[begin Source excerpt]

Earlier comments about using SSD drives (and the M.2 NVME drives), to hold mostly 'static' data (loaded onto the drive and read mostly, rather than a bunch writes), is a great way to approach using those drives.

My Samsung NVME drive transmits approximately 7 times faster than a standard SDD, so if you put your sample libraries on one of these NVME drive, you will see blisteringly fast data transfer rates.

I have 2 of the NVME drives in my main desktop - 1 for the boot drive, and then the 2nd one for the most frequently used sample libraries.  I happen to have 4 additional standard SATA III SSDs (each is 2 TB), and 2 additional 2 TB regular 7,200 rpm HDD's, and I put my user folders from Windows (Desktop, Documents, Downloads, Pictures, Music, Videos), and the Cakewalk Content, and Cakewalk Projects on the regular HDD's, and folders that see a lot of reads and writes, (Cakewalk Projects and my user folders) really are best kept on regular 7,200 HDD's.

[end Source excerpt]
[begin Listing]

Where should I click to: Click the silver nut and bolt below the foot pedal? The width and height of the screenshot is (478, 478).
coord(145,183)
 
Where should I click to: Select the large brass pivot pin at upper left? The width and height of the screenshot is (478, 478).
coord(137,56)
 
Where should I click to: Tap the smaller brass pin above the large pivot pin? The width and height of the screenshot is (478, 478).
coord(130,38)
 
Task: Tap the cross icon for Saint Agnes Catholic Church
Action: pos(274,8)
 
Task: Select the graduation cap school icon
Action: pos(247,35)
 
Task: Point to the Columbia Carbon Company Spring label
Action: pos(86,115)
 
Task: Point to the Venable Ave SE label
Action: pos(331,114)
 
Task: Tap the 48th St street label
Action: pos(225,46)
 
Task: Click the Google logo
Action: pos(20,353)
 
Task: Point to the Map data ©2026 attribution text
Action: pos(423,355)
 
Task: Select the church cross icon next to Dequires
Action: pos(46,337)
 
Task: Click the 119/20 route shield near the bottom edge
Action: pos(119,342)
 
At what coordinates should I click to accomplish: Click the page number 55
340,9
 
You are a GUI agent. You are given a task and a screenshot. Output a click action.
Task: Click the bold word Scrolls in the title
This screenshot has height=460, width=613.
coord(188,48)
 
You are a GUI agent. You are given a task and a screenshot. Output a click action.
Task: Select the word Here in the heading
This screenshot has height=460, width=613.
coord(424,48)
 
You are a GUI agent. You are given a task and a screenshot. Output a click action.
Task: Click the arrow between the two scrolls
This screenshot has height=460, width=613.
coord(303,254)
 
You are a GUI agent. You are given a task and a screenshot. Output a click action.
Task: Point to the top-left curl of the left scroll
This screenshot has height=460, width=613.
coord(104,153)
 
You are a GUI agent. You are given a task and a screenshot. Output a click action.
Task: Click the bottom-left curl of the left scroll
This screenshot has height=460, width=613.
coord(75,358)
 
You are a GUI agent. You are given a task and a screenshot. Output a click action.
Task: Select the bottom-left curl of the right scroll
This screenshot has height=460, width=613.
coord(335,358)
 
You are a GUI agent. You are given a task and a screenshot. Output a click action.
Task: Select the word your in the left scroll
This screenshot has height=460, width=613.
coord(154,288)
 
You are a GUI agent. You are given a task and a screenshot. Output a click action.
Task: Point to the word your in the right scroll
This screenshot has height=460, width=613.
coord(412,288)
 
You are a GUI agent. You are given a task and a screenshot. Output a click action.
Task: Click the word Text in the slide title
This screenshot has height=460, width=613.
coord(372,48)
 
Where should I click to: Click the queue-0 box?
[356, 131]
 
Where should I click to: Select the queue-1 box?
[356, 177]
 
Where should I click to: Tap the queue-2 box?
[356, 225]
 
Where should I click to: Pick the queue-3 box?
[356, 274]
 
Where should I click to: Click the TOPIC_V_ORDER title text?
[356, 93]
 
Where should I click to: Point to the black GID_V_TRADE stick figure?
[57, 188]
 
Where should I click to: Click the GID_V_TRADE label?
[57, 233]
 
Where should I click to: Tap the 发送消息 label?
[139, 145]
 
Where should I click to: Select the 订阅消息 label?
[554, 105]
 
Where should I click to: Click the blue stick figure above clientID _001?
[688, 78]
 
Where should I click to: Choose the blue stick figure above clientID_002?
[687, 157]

[end Listing]
[begin Listing]

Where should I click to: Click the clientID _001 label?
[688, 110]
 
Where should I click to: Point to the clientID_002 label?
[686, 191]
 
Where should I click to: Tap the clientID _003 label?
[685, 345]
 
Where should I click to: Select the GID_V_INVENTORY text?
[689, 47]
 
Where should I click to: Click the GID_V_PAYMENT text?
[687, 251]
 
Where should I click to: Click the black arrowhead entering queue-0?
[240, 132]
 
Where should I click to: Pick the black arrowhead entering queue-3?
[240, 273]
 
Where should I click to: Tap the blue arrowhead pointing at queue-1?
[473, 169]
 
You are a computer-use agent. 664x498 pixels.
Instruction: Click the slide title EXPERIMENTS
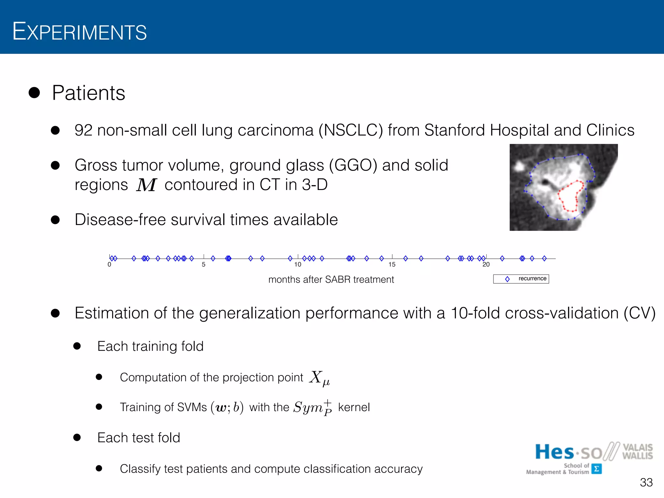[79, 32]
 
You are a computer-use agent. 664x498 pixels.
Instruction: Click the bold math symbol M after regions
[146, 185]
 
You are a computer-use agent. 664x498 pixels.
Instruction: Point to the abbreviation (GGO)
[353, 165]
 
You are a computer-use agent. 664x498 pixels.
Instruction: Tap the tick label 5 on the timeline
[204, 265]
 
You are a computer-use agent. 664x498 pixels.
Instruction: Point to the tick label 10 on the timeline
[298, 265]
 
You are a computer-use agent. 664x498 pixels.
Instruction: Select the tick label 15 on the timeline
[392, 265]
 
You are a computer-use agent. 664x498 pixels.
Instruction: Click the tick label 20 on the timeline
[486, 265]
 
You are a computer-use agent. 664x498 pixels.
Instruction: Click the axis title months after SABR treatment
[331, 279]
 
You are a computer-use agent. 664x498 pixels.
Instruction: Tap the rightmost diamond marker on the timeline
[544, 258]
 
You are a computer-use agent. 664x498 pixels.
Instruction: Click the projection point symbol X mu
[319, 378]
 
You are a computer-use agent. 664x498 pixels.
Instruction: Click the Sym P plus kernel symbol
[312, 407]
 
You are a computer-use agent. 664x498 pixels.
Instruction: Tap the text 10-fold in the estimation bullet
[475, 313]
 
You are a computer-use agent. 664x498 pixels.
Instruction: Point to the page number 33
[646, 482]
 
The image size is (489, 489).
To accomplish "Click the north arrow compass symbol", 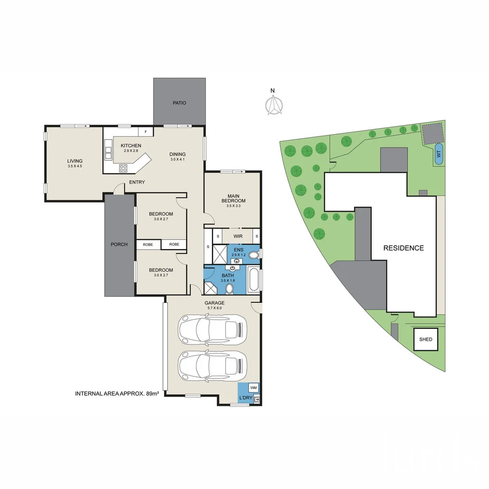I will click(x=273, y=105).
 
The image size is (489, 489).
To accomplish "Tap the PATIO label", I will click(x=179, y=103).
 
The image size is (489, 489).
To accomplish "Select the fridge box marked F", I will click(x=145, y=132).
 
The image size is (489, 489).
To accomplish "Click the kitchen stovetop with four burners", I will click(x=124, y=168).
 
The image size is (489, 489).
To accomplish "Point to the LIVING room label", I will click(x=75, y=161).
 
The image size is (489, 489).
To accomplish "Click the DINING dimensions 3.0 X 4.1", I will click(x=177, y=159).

[end Listing]
[begin Listing]

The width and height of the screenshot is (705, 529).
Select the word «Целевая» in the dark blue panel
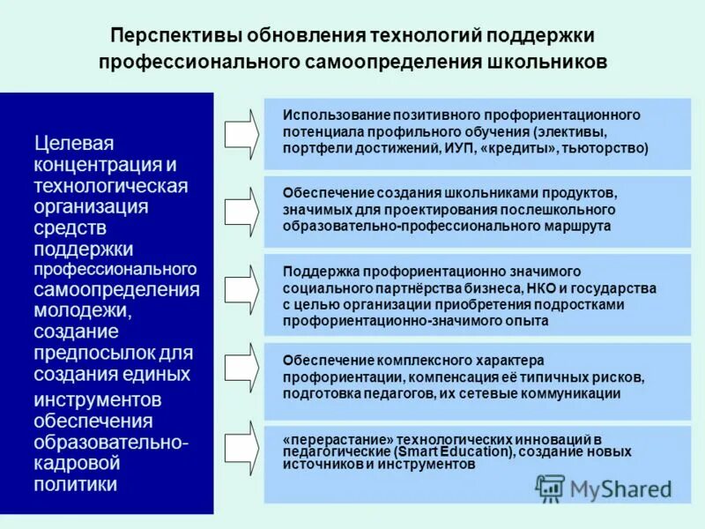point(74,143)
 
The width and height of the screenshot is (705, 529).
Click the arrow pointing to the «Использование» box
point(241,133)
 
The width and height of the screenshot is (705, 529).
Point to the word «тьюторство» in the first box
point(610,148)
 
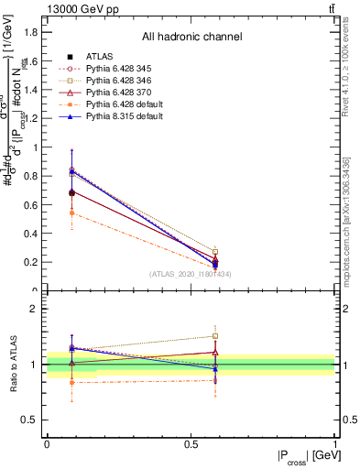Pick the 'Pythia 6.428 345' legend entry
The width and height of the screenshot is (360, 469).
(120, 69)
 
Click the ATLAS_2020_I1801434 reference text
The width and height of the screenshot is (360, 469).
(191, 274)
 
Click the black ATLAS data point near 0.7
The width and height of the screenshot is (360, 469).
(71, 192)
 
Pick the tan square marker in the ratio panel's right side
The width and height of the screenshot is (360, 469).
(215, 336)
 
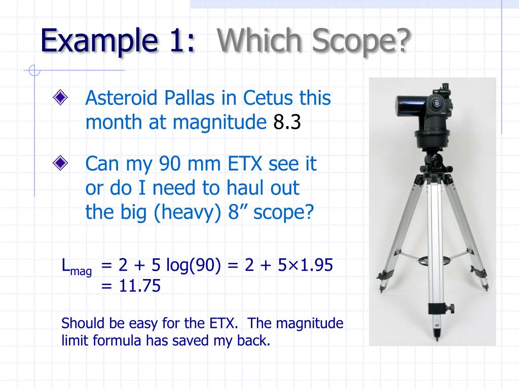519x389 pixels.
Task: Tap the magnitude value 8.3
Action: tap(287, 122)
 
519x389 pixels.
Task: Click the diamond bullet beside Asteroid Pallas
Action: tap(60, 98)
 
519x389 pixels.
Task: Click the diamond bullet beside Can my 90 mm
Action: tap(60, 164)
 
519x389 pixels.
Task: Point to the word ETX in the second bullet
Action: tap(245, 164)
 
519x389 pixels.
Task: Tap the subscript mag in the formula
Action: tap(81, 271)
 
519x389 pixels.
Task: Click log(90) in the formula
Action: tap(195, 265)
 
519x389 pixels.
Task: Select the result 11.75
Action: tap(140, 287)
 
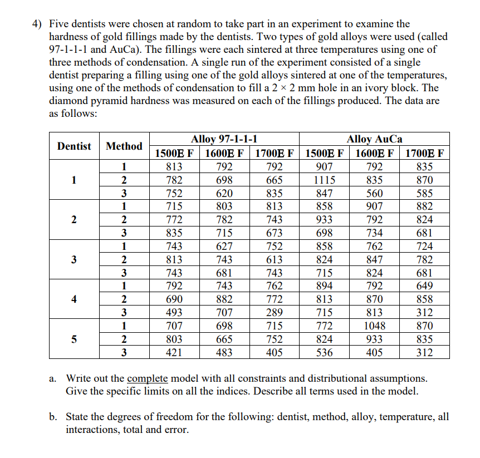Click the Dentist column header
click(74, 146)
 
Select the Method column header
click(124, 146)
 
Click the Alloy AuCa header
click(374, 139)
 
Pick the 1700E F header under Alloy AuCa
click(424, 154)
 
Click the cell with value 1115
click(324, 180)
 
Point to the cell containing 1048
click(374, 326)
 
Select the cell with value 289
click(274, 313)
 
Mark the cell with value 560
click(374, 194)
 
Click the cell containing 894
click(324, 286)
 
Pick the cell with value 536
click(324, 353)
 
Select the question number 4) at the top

[end Listing]

* [Requirements]
a: List the Windows user folders that the post about drive storage names as kept on the regular hard drives.
b: Carry on the post about storing sample libraries and projects across drives, starting after its final sentence.

* [The responses]
a: Desktop, Documents, Downloads, Pictures, Music, Videos

b:
Your listed drives are fine - but you WILL find benefit from relocating your Windows User folders (in my first thread post above I detail this), and once you relocate those folders and additionally relocate things like program content (samples, mostly), to any drive away from your boot drive, then your boot drive will stay small, and either a 240 GB or 500 GB SSD or NVME drive for the boot drive would work just fine.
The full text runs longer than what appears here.